→ Extrait fourni
☆ ☆ ☆ ☆ ☆
Constant Cremer, premier footballeur congolais en Europe

Il y a plus d’un siècle, un Congolais a joué dans un club européen plus précisément dans une équipe hollandaise. Cette information est rendue public en 2011 par Thijs Kemmeren après des recherches sur l’histoire du football aux Pays-Bas. Au tout début du 20e siècle soit trente ans avant Louis Cousin et cinquante ans avant Trouet Mokuna, un garçon de 16 ans fait le bonheur des amateurs de football dans la ville de Tilbourg. Il s'appelle Constant Cremer, mais ses amis le nomment Jimmy.  

Né sur les berges du majestueux fleuve Congo

Constant Cremer que ses amis appellent affectueusement Jimmy est né le  23 septembre 1886 sur les rives du fleuve Congo à Ango-Ango près de Matadi. Son père est un prospère commerçant hollandais qui porte le nom de Jan-Willem Constant Cremer. Sa mère est une Congolaise du coin dont l’identité n’est pas connue, Cette femme mukongo dont les recherches n’ont pas permis de retrouver les traces n’a sûrement pas élevé son fils mulâtre. Les parents du petit Constant ne se sont certainement pas mariés. La congolaise et le Hollandais vivent-ils en concubinage ou est-ce un amour passager ?  Jan est arrivé dans ce qui est encore l’État Indépendant du Congo en 1872 à 19 ans pour travailler comme agent de l’Association Africaine du Commerce à Banana. Cette société commercialise l'huile de palme, les palmistes, l'ivoire, le coton, le café et le caoutchouc. Elle compte plusieurs comptoirs le long du fleuve Congo notamment à Vista, Ango-Ango, Cabinda et Pointe-Noire. La brève vie de Constant Cremer au Congo tout comme celle de sa maman n’est pas connue. Le petit métis qui est certainement éloigné de sa mère et de sa famille congolaise dès sa naissance ne parlera pas le kikongo. Jimmy ne reste que cinq petites années dans son pays natal avant de partir en Europe. C’est un voyage sans retour.
☆ ☆ ☆ ☆ ☆
→ Données fournies
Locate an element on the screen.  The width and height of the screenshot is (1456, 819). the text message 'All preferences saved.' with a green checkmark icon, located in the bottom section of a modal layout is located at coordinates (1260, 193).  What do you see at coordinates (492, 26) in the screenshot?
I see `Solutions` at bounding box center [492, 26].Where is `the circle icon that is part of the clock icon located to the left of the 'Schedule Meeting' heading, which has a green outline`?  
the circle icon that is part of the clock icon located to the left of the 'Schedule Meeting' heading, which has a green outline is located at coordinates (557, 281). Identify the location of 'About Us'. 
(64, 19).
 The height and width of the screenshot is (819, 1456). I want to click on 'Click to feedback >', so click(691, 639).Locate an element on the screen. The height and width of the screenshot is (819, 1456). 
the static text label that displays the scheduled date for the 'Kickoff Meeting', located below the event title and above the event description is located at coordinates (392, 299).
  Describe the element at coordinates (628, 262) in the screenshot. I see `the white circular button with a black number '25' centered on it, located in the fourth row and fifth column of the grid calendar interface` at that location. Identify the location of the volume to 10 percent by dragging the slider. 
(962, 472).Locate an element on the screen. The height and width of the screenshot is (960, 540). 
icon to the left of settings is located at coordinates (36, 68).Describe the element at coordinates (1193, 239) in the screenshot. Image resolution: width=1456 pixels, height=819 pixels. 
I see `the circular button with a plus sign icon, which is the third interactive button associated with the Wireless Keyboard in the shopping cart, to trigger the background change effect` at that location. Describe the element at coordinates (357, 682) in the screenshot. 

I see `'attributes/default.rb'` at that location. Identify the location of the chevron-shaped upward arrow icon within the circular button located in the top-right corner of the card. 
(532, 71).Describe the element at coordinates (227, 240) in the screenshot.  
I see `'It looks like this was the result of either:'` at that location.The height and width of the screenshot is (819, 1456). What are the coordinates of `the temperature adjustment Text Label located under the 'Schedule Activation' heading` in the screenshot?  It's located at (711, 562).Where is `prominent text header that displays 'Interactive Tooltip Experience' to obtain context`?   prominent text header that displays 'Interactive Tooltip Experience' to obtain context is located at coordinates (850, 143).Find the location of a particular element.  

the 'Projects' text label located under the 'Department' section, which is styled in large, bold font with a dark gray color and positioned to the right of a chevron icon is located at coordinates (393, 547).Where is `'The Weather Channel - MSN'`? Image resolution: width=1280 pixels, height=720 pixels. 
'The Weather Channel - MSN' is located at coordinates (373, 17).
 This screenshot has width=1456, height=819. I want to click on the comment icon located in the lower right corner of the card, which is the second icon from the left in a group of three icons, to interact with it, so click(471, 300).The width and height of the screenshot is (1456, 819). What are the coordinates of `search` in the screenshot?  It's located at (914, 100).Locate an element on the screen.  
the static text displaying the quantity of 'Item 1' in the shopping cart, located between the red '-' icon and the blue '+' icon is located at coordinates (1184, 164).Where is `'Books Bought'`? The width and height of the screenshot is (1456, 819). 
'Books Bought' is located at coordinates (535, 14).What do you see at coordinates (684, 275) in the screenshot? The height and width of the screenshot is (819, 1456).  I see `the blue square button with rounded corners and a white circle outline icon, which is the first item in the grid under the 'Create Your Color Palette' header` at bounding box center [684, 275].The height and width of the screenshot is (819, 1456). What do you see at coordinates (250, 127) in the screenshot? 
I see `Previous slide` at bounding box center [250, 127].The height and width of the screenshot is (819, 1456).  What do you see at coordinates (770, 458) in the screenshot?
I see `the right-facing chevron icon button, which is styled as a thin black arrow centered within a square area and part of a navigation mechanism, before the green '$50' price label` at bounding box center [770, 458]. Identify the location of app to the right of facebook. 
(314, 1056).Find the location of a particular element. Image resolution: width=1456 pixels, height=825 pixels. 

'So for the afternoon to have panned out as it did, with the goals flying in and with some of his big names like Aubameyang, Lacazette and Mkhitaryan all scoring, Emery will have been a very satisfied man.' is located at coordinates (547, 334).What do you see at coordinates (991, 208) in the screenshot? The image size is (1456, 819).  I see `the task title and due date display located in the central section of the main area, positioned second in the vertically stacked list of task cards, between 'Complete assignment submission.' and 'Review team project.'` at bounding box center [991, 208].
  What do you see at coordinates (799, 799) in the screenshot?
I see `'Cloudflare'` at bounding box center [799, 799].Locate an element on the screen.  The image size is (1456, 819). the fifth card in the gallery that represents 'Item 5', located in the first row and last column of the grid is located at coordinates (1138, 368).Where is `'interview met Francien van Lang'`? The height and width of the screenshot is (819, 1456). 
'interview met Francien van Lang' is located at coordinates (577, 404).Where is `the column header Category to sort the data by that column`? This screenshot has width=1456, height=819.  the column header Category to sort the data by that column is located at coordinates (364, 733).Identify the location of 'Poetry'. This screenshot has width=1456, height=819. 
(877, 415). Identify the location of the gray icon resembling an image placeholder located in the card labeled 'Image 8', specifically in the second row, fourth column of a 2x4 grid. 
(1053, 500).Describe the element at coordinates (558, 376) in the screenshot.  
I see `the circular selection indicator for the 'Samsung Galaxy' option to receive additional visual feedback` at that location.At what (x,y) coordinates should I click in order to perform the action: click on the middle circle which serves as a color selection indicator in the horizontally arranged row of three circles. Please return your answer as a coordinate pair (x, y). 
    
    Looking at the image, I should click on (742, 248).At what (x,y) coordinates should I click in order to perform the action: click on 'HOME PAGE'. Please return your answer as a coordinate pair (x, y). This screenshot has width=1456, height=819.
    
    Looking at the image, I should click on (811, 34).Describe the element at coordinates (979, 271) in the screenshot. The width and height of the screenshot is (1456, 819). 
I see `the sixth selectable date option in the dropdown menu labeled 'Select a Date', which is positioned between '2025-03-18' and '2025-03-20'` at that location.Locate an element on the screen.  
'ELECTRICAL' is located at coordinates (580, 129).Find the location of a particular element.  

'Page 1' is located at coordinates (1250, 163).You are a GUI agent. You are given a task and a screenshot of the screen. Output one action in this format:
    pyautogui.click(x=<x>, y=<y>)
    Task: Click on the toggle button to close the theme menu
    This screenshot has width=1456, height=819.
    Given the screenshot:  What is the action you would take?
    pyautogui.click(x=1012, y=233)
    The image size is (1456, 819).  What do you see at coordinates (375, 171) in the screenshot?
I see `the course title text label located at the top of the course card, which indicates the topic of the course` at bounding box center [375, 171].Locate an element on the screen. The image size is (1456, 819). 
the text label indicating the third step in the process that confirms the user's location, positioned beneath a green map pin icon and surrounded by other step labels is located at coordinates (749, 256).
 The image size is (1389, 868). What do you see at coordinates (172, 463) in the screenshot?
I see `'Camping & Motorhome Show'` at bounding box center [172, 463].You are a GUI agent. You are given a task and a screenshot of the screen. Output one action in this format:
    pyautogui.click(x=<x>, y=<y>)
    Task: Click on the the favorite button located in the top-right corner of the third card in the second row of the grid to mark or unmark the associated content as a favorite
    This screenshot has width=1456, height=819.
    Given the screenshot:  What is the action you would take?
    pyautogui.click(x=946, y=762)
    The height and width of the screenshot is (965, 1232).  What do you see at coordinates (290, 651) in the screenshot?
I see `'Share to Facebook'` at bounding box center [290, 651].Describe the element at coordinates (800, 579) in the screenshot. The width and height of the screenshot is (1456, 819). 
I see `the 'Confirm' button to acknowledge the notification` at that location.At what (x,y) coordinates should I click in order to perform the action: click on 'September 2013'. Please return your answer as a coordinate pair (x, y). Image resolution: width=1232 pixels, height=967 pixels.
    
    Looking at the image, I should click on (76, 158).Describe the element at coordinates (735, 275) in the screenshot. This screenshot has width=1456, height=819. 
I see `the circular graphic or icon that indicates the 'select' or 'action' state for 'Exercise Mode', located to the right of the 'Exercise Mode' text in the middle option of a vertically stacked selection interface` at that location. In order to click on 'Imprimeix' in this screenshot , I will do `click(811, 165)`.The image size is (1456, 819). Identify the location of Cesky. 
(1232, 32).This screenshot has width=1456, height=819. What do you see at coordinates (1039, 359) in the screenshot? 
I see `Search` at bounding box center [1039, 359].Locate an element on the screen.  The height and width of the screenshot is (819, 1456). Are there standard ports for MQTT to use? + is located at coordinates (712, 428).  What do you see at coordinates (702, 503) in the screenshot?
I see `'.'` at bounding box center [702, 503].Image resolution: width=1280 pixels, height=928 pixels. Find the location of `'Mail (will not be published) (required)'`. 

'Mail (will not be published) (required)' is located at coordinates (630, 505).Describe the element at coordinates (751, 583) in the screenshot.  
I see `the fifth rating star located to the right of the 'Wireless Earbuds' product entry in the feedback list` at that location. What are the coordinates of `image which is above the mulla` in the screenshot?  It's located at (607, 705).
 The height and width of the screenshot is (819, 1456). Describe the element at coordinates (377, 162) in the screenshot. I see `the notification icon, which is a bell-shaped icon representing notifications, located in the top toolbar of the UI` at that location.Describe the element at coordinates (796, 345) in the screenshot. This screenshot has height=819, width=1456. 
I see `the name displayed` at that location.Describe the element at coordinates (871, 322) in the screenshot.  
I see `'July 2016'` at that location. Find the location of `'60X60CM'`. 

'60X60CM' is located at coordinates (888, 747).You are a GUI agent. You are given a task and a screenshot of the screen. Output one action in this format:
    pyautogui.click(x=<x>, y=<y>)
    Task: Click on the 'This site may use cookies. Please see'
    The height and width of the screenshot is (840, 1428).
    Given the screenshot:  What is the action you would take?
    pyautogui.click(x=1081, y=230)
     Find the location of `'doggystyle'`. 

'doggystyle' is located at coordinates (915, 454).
☆ ☆ ☆ ☆ ☆
→ Exercice court A
Dans l'extrait sur Constant Cremer, substituez "Tilburg" à "Tilbourg" et recopiez le passage allant de "Il y a plus" jusqu'à "le nomment Jimmy." inclus.
→ Exercice court B
Prolongez le récit consacré à Constant Cremer à la suite de sa dernière phrase.

→ Résultat final A
Il y a plus d’un siècle, un Congolais a joué dans un club européen plus précisément dans une équipe hollandaise. Cette information est rendue public en 2011 par Thijs Kemmeren après des recherches sur l’histoire du football aux Pays-Bas. Au tout début du 20e siècle soit trente ans avant Louis Cousin et cinquante ans avant Trouet Mokuna, un garçon de 16 ans fait le bonheur des amateurs de football dans la ville de Tilburg. Il s'appelle Constant Cremer, mais ses amis le nomment Jimmy.

→ Résultat final B
Bye bye Congo

Lorsque son père meurt en 1889, Constant Cremer est encore un enfant en bas âge. Il est accueilli provisoirement dans un pensionnat des Jésuites pour mulâtres à Landana dans les environs d’Ango-Ango. Dans l’internat des missionnaires, l’éducation est simple et l’usage du français se borne surtout à l’apprentissage du Pater noster (Notre Père). Son séjour dans ce lieu est de courte durée. Il y reste deux ans. Puis sûrement à l’insu de sa mère dont il n’a certainement plus aucun contact, l’orphelin est envoyé en 1891 aux Pays-Bas pour rejoindre sa tante Nicoline dans la ville de Zwolle. Mariée, cette grande-sœur de son père a un fils, Alexander, de deux ans plus jeune que lui. Sa nouvelle famille déménage souvent selon les mutations de l’époux de  sa tante. En 1898, les voilà à Tilbourg.

 

Premier chimiste congolais

A son arrivée en Hollande, Constant commence l’école primaire à Zwolle en 1892 mais la termine à Tilbourg où il entame aussitôt ses études secondaires au National HBS. Suivant les conseils de sa famille, il fréquente l’École de l’industrie du sucre à Amsterdam, un établissement d’enseignement supérieur d’où il sort spécialiste de la chimie. Le but est de faire une carrière de chimiste aux Indes Néerlandaises, l’actuelle Indonésie, car dans l’île de Java se trouvent  plusieurs sucreries.

 

En avance sur ses compatriotes

Cremer a un avantage, il commence à pratiquer un sport qui n’existe pas encore dans son pays d’origine : le football. Une bonne quinzaine d’année avant son introduction au Congo en 1917 par le père Raphaël de la Kethule de Ryhove, le bambin qu’il est, tape déjà dans un ballon. Même s’il est difficile de donner avec précision l’âge de ses débuts dans le sport-roi, Constant a sûrement commencé à manier le ballon entre 1891 et 1900. Le football lui a permis de s’illustrer et d’entrer dans l’histoire comme étant le premier individu de race noire footballeur aux Pays-Bas. De ce fait, il pourrait aussi être le tout premier Congolais à avoir pratiqué le football.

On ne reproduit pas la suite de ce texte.